I don't see why I should apologise for wanting and needing the same help and support to leave that other traumatised women are advised to get. Just because I'm aware of my need and aware that I'm traumatised doesn't mean I'm not still in need of support. It's always said to women here how dangerous and difficult leaving is and how support is important. I'm not different from any other DV victim in needing support. I don't have the strength or experience to navigate and deal with the councils on my own.
Anyway. I'll probably just return to my quiet thread away from relationships. I'll be mostly talking to myself but it helps so unless I'm banned (maybe I will be, I'm resigned to that), I'll keep posting if I need because it helps to feel I have a safe space to do it.

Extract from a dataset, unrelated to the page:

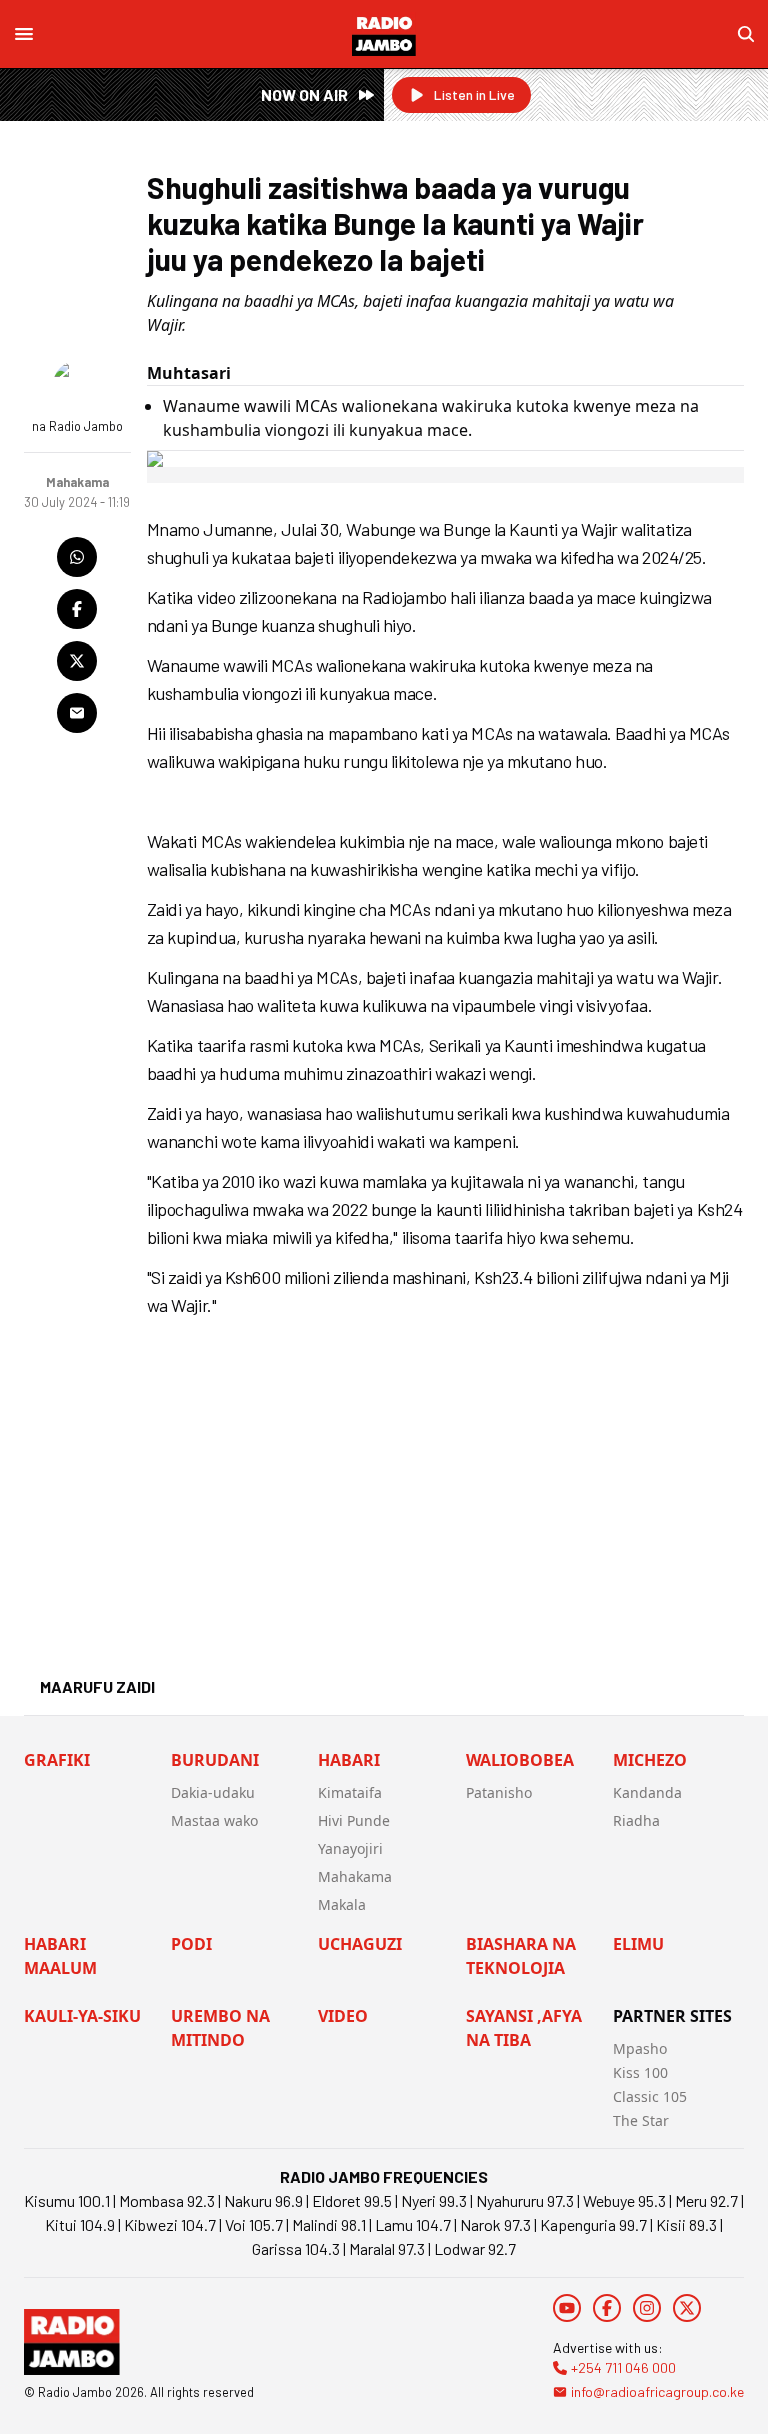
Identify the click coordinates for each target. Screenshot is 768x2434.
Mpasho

I wanted to speak out about the limits of support so it gets better for future women but I suppose it was beyond stupid to risk angering the places that I needed to help me by speaking out whilst still so vulnerable.
I'm not blaming DV charities and they all campaign on the same issues but for some reason when I actually experience it, it's me making it up or making excuses.

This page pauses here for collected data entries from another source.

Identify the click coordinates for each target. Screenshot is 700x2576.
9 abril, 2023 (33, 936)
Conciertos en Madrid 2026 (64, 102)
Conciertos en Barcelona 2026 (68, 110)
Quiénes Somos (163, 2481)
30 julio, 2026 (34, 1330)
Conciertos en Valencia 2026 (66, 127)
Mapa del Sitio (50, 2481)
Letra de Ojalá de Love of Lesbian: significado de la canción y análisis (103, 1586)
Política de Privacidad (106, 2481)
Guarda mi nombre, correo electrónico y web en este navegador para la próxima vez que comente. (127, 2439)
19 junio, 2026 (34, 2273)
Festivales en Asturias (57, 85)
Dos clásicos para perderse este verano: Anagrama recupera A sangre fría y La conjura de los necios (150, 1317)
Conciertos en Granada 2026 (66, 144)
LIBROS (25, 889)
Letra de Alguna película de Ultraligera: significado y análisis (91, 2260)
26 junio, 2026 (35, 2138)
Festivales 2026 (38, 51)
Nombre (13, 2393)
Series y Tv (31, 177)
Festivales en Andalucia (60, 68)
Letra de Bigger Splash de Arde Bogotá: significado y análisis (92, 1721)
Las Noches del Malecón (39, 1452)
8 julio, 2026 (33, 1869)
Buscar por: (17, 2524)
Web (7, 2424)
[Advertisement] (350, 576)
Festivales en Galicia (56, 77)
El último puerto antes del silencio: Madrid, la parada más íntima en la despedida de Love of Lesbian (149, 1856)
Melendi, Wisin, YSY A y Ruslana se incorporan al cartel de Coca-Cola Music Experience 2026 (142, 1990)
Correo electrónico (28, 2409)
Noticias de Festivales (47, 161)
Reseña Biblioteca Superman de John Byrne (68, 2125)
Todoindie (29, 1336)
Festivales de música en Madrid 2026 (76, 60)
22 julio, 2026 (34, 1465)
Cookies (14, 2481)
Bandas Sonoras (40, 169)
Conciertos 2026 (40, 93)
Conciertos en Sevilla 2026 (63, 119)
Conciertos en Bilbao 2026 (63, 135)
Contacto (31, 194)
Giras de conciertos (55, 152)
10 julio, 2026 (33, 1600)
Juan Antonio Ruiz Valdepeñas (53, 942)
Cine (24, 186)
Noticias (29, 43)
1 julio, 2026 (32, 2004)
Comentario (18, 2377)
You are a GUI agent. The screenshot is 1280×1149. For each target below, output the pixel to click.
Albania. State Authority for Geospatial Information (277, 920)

I just want to finish my saying. I don't think it's too much to want. A safe home. I mean no sharing facilities. I can't help that being a huge fear. I am genuinely more vulnerable to Covid but even if that wasn't the case (it is) it's something that terrifies me. Everyone has fears and phobias. Germs terrify me. I was managing the fear but the virus means its now a genuine rational comcern. I've also been so isolated and cut off and hurt (physically and mentally) by people that I need my own little safe private space. Even OP lost patience with me. I've acknowledged I'm not normal. I know I'll stand out and risk bullying by other residents of shared. It will also be unbearably painful to share with women and children. Women young enough to be my daughter who themselves are mothers. Single people shared housing terrifies me. I'll link news reports on how unsafe they can be if no one believes me. Everyone bunged in together. Drugs, violence, etc. Of course they deserve help too. Everyone needs second chances. It doesn't make it safe for me though. Why should I apologise for fearing that setup. It's not much to need. A small safe private space. What's the point of leaving him if I can't recover. Being so isolated and living in constant fear for years, simple things the last two months helped me try to get stronger mentally. Little things like making a cup of tea with my own private kettle in my own private kitchen. I'm not in my thirties anymore. I'm middle-aged. I'm heading to menopause years. I'm too old and worn down and scared (and more vulnerable physically) to go through shared facilities. I did it when I was younger. I hated bedsits but coped when young and fit and out a lot. Things are different now.
I know it's not likely to ever happen for me now. I know I have no legal right to a safe home. Disabled and ill people are seen as worthless by housing law. I can't change that but I don't see why I can't express my fear and pain over it.
I'm not making anything up and definitely playing games. It's far too painful and frightening and wearing to be any kind of game.